*** Opening of Stored data ***

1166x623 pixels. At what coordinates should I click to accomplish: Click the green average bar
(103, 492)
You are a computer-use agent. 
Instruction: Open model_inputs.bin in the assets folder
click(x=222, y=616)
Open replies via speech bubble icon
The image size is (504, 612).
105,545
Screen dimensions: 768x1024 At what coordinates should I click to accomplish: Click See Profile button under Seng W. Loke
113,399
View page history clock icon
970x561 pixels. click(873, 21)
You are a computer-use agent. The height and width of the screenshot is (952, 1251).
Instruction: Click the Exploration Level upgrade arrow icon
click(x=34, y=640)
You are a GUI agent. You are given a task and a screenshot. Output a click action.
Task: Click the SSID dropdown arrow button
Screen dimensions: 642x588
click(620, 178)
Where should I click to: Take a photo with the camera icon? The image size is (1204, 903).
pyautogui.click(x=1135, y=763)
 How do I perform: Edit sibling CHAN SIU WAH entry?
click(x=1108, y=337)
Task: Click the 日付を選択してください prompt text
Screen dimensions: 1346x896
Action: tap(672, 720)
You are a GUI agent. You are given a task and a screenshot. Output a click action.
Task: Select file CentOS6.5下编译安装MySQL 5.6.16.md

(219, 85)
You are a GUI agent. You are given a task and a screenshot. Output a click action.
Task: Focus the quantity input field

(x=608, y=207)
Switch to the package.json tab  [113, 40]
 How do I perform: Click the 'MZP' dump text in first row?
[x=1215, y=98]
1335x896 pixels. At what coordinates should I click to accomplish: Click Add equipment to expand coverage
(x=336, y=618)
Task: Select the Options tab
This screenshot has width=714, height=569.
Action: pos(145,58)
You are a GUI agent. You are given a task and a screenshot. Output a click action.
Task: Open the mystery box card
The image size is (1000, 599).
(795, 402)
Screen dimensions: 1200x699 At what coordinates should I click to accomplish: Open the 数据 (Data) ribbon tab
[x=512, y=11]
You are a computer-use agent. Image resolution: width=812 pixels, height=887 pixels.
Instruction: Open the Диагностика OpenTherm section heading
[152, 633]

*** Close of Stored data ***

## Task directions
Reproduce only the lines running from the one that contains "Task: Open the mystery box card" to the last line of the records.

## Task output
Task: Open the mystery box card
The image size is (1000, 599).
(795, 402)
Screen dimensions: 1200x699 At what coordinates should I click to accomplish: Open the 数据 (Data) ribbon tab
[x=512, y=11]
You are a computer-use agent. Image resolution: width=812 pixels, height=887 pixels.
Instruction: Open the Диагностика OpenTherm section heading
[152, 633]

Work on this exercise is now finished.